[About this exercise] Exact repetition of a range: find the line containing "Tripletex (744, 1904)" and the line containing "Home (462, 62)" in the material below, then repeat both and all lines between them, leaving pictures out.

[The input]
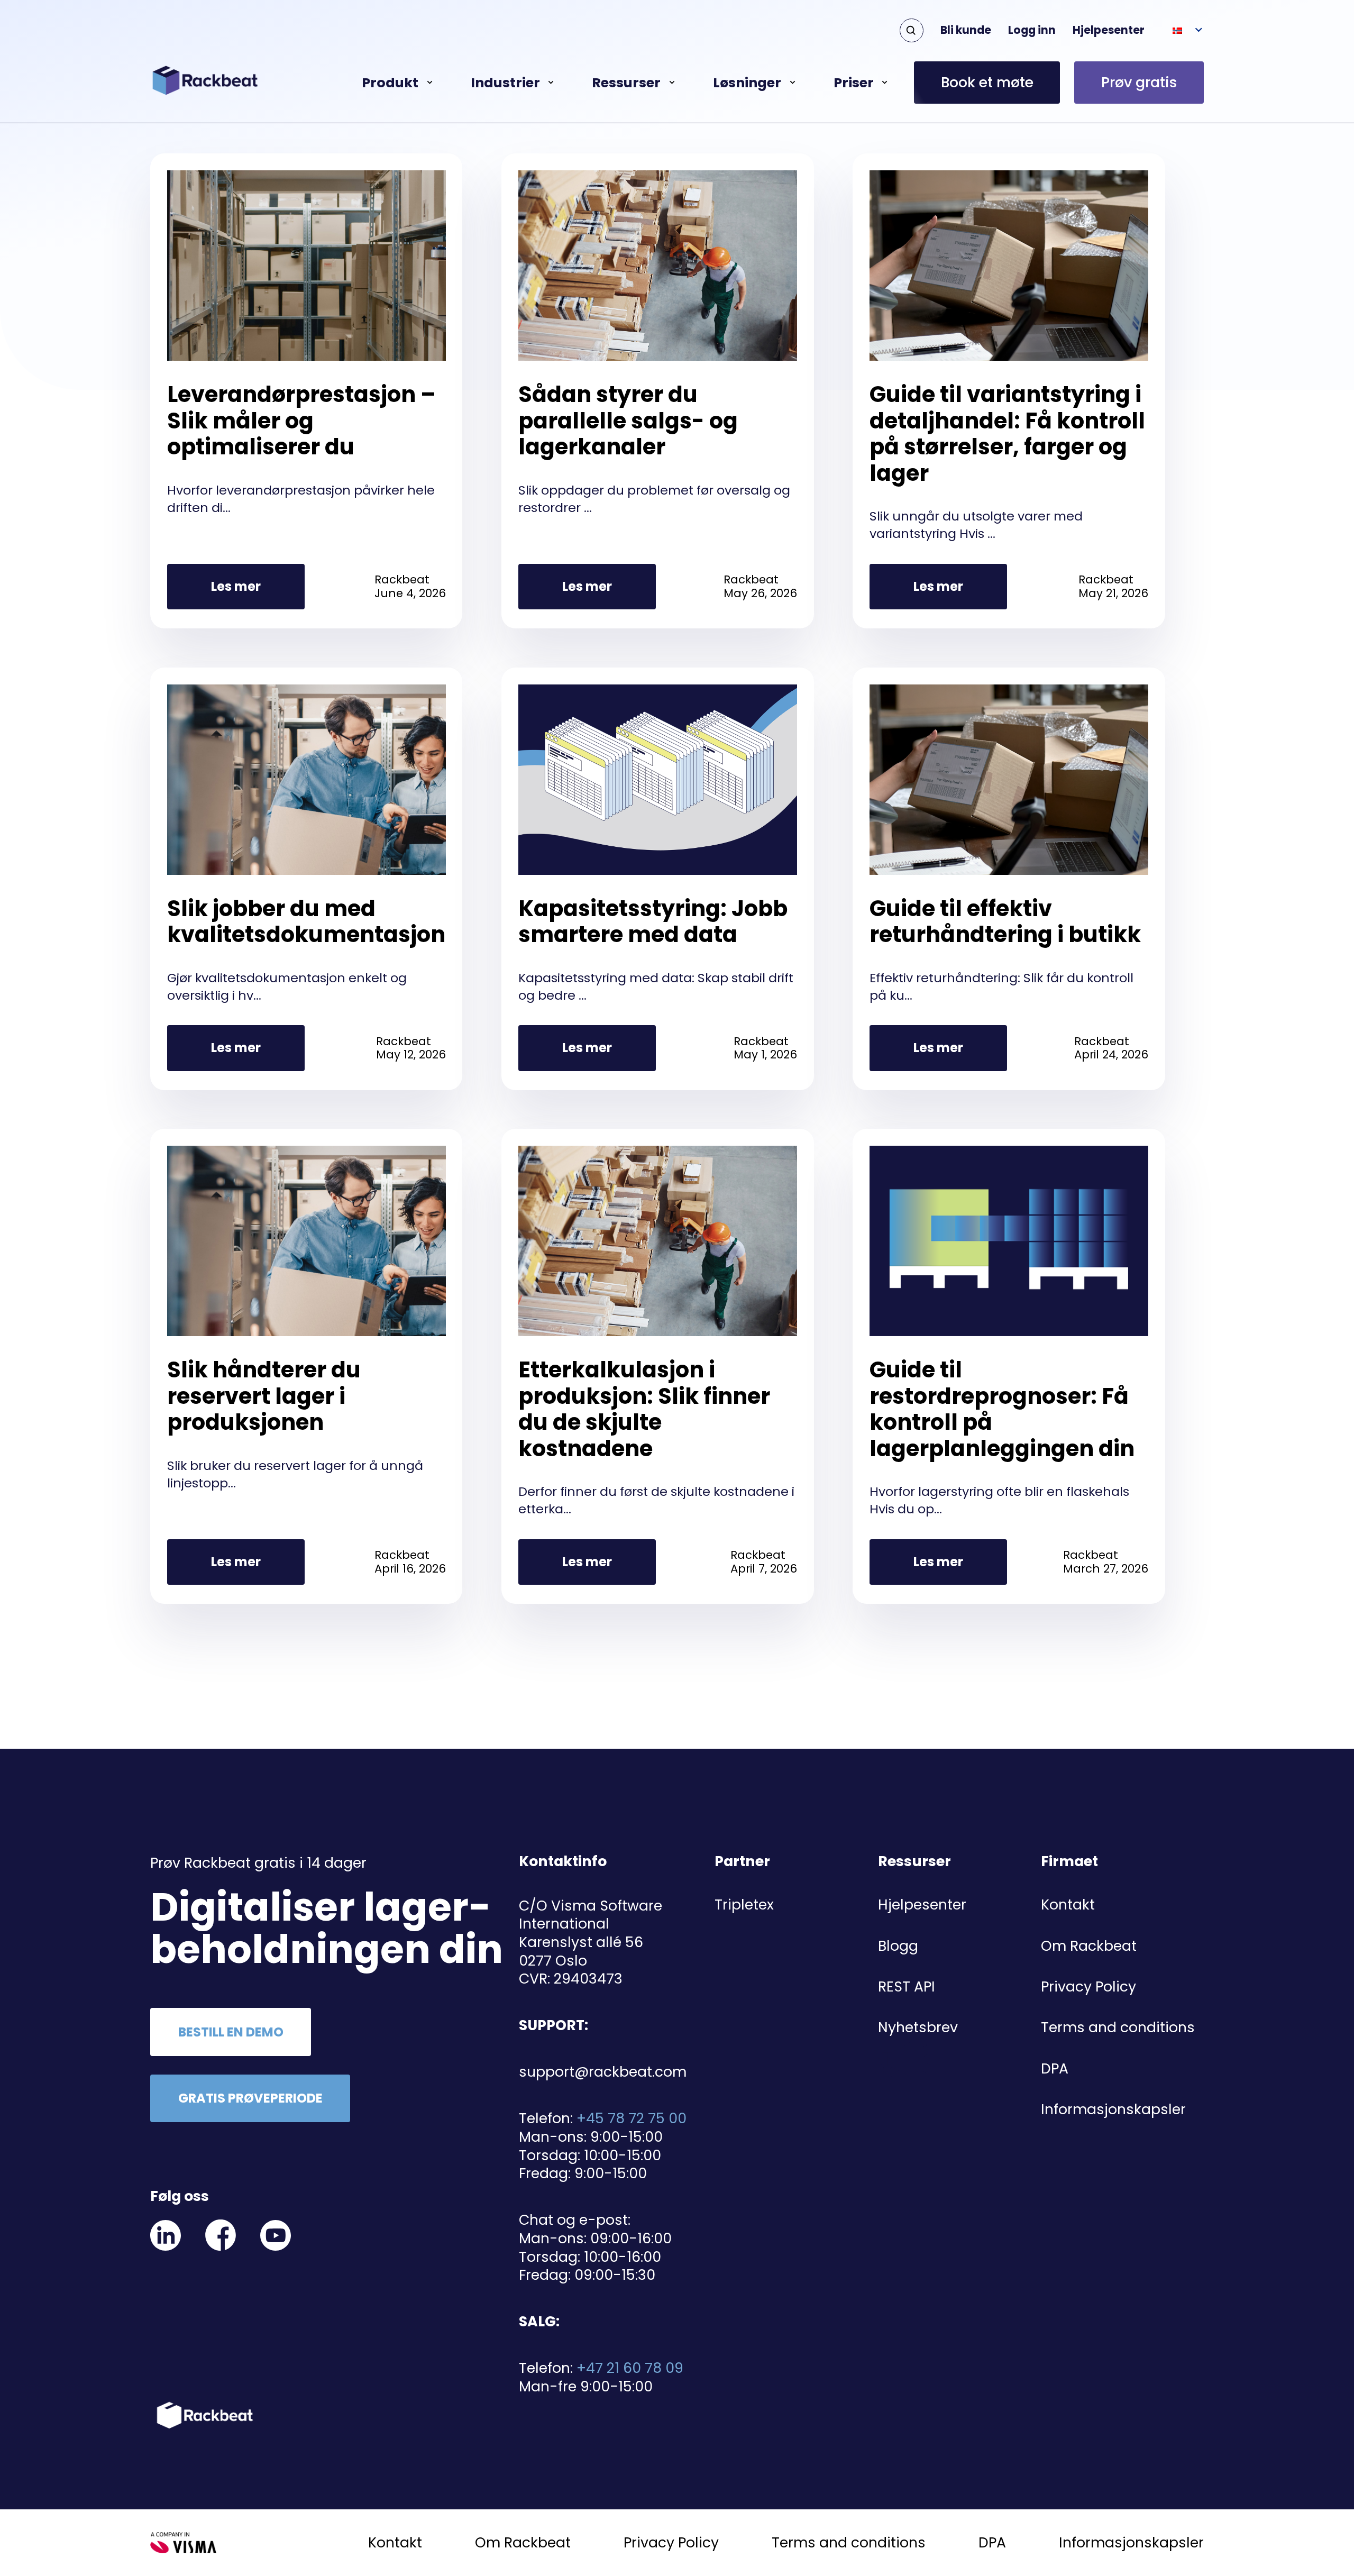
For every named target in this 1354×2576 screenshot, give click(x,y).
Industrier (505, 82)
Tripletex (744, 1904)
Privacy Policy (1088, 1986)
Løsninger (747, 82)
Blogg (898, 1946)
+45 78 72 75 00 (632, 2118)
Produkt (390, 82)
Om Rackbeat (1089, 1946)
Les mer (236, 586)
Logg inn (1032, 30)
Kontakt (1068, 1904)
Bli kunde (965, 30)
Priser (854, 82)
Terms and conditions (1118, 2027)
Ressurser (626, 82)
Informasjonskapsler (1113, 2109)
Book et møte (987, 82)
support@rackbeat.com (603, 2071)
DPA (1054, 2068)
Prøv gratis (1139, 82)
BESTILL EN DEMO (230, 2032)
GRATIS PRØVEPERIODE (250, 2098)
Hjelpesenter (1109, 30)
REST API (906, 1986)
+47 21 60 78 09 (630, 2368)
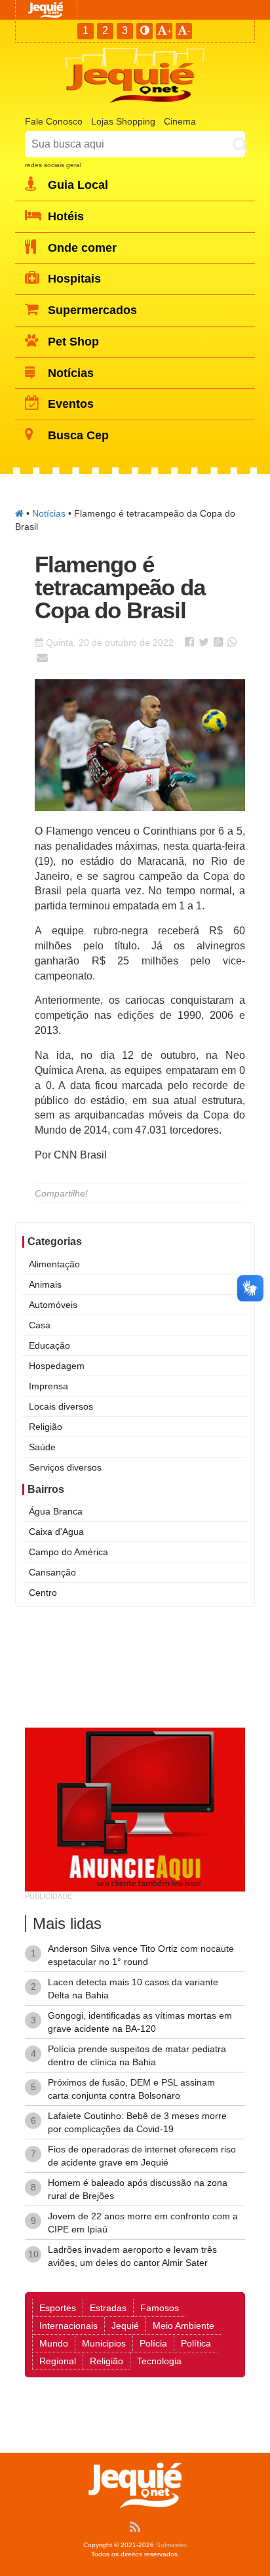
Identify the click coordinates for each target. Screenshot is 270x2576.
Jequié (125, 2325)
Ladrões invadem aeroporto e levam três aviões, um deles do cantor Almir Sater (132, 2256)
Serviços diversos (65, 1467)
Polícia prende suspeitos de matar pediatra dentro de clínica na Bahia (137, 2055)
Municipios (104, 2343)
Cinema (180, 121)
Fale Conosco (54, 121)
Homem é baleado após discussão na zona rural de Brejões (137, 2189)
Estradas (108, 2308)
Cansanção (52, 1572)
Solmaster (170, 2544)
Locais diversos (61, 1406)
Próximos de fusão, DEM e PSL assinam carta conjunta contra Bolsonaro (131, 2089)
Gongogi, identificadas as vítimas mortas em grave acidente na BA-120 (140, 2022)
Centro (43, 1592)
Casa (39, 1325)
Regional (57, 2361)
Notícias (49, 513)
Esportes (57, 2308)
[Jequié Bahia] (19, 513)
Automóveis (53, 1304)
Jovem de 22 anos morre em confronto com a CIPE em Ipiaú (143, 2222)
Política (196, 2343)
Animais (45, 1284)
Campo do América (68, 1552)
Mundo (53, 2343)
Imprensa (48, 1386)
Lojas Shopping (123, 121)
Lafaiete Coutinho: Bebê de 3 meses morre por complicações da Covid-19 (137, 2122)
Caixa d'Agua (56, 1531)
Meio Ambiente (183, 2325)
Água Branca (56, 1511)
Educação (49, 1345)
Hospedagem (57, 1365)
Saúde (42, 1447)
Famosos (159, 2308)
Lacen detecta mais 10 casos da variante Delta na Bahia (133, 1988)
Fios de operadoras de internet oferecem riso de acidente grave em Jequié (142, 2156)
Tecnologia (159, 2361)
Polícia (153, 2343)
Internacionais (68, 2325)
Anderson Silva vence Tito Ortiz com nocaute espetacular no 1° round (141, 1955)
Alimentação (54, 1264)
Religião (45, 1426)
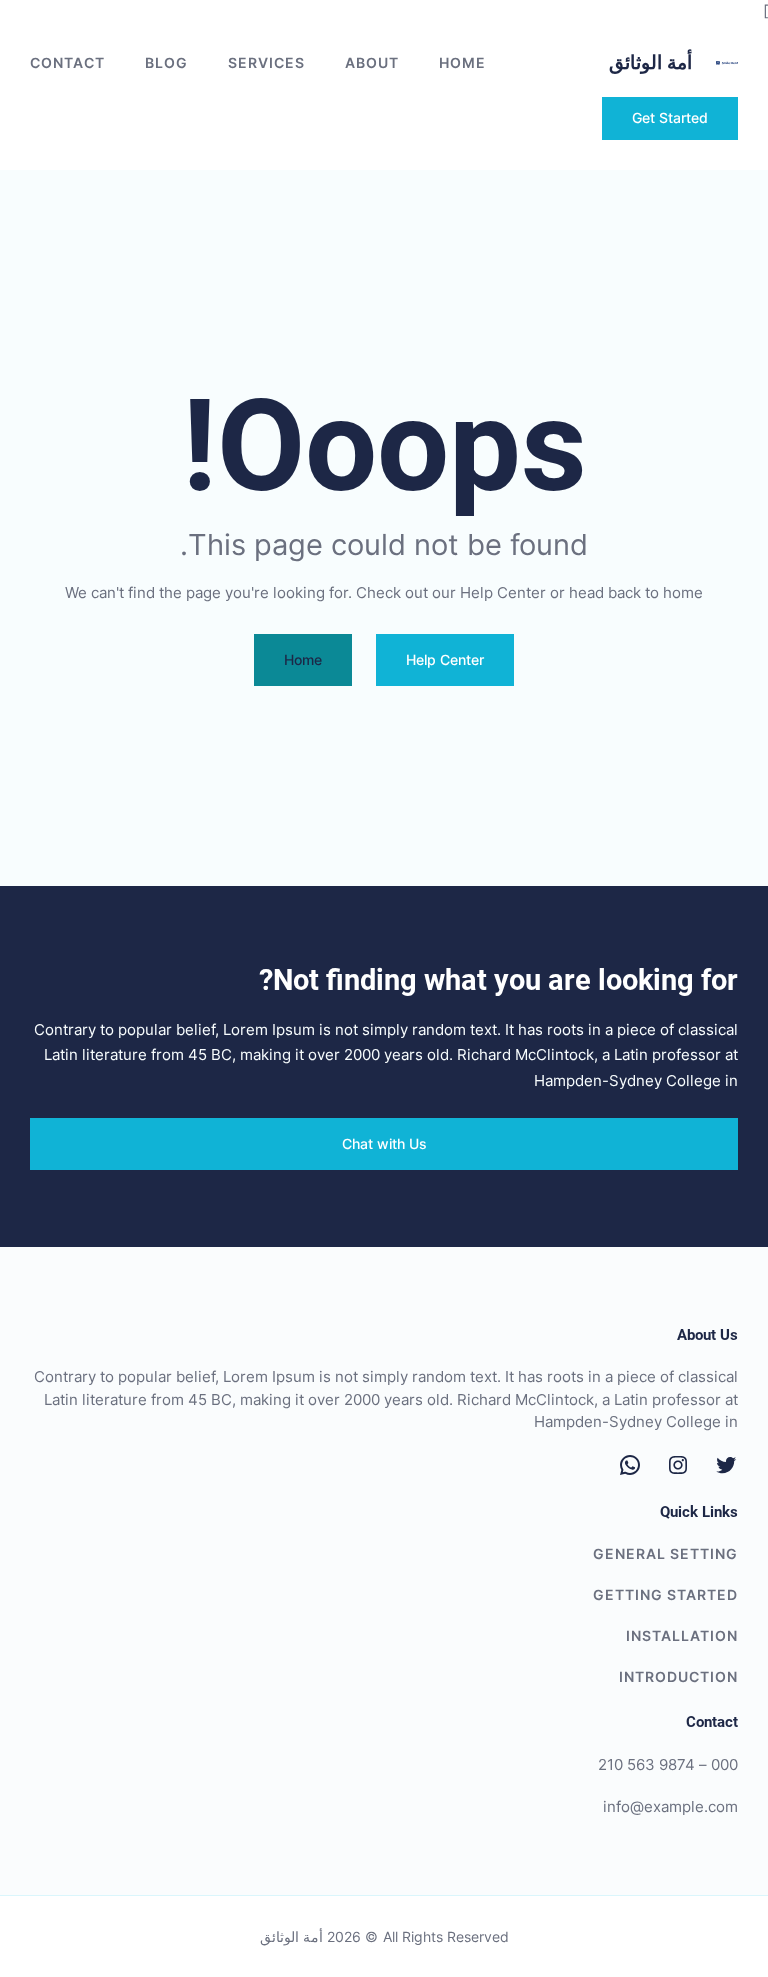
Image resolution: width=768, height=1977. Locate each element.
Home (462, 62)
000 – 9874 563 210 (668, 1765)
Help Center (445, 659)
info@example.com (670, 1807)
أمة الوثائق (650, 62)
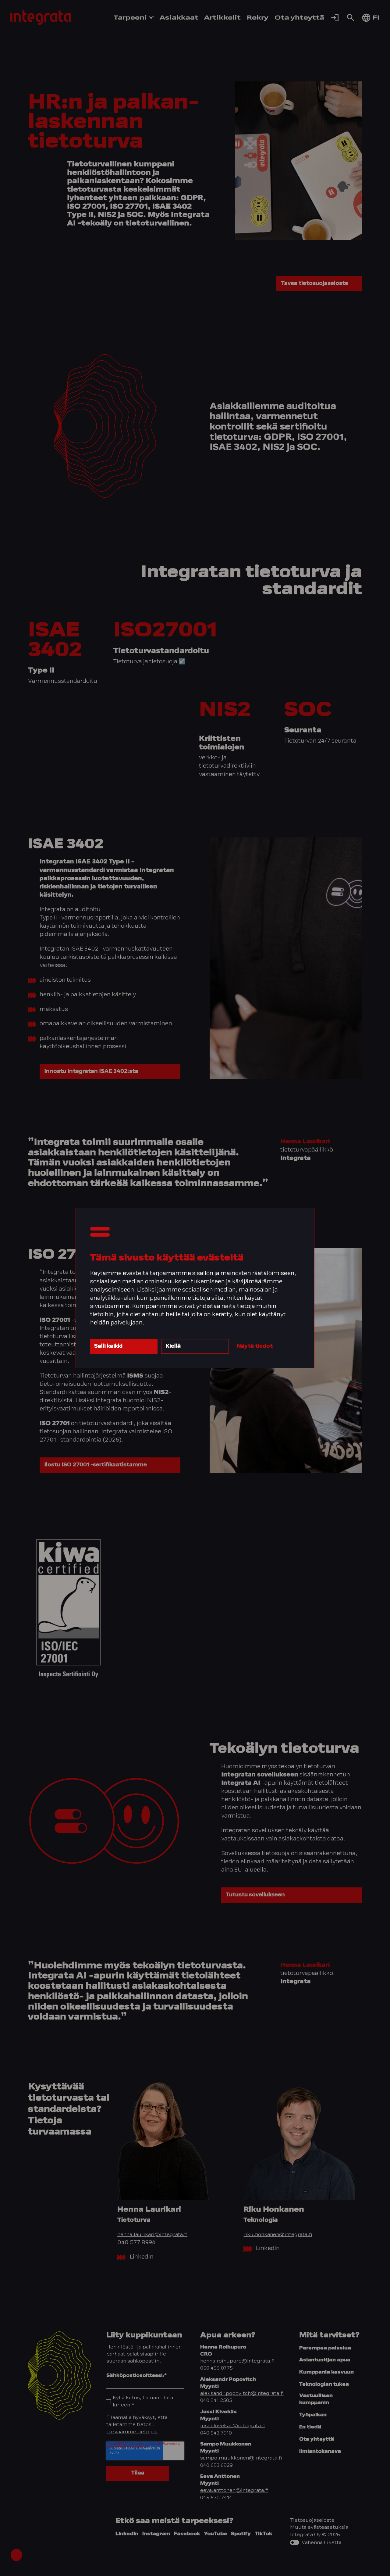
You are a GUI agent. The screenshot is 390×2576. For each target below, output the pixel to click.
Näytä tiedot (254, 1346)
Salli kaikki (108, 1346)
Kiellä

[Result]
Tripletex (744, 1904)
Privacy Policy (1088, 1986)
Løsninger (747, 82)
Blogg (898, 1946)
+45 78 72 75 00 (632, 2118)
Produkt (390, 82)
Om Rackbeat (1089, 1946)
Les mer (236, 586)
Logg inn (1032, 30)
Kontakt (1068, 1904)
Bli kunde (965, 30)
Priser (854, 82)
Terms and conditions (1118, 2027)
Ressurser (626, 82)
Informasjonskapsler (1113, 2109)
Book et møte (987, 82)
support@rackbeat.com (603, 2071)
DPA (1054, 2068)
Prøv gratis (1139, 82)
BESTILL EN DEMO (230, 2032)
GRATIS PRØVEPERIODE (250, 2098)
Hjelpesenter (1109, 30)
REST API (906, 1986)
+47 21 60 78 09 (630, 2368)
Identify the click coordinates for each target. Screenshot is 270x2576.
Jequié (125, 2325)
Ladrões invadem aeroporto e levam três aviões, um deles do cantor Almir Sater (132, 2256)
Serviços diversos (65, 1467)
Polícia prende suspeitos de matar pediatra dentro de clínica na Bahia (137, 2055)
Municipios (104, 2343)
Cinema (180, 121)
Fale Conosco (54, 121)
Homem é baleado após discussão na zona rural de Brejões (137, 2189)
Estradas (108, 2308)
Cansanção (52, 1572)
Solmaster (170, 2544)
Locais diversos (61, 1406)
Próximos de fusão, DEM e PSL assinam carta conjunta contra Bolsonaro (131, 2089)
Gongogi, identificadas as vítimas mortas em grave acidente na BA-120 (140, 2022)
Centro (43, 1592)
Casa (39, 1325)
Regional (57, 2361)
Notícias (49, 513)
Esportes (57, 2308)
[Jequié Bahia] (19, 513)
Automóveis (53, 1304)
Jovem de 22 anos morre em confronto com a CIPE em Ipiaú (143, 2222)
Política (196, 2343)
Animais (45, 1284)
Campo do América (68, 1552)
Mundo (53, 2343)
Imprensa (48, 1386)
Lojas Shopping (123, 121)
Lafaiete Coutinho: Bebê de 3 meses morre por complicações da Covid-19 (137, 2122)
Caixa d'Agua (56, 1531)
Meio Ambiente (183, 2325)
Água Branca (56, 1511)
Educação (49, 1345)
Hospedagem (57, 1365)
Saúde (42, 1447)
Famosos (159, 2308)
Lacen detecta mais 10 casos da variante Delta na Bahia (133, 1988)
Fios de operadoras de internet oferecem riso de acidente grave em Jequié (142, 2156)
Tecnologia (159, 2361)
Polícia (153, 2343)
Internacionais (68, 2325)
Anderson Silva vence Tito Ortiz com nocaute espetacular no 1° round (141, 1955)
Alimentação (54, 1264)
Religião (45, 1426)
Image resolution: width=768, height=1977. Locate each element.
Home (462, 62)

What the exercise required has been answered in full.